##### RECORDS SHOWN #####
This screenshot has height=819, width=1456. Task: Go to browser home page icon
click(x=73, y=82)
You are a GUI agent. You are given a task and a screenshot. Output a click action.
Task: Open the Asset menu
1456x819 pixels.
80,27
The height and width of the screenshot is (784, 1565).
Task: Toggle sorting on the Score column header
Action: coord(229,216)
#####
**YOUR INSTRUCTIONS**: Up to and including the last line of the data, copy each line exactly, starting with the line that contains "You are a GUI".

**SOLUTION FOR THIS PROBLEM**:
You are a GUI agent. You are given a task and a screenshot. Output a click action.
Task: Open the Asset menu
1456x819 pixels.
80,27
The height and width of the screenshot is (784, 1565).
Task: Toggle sorting on the Score column header
Action: coord(229,216)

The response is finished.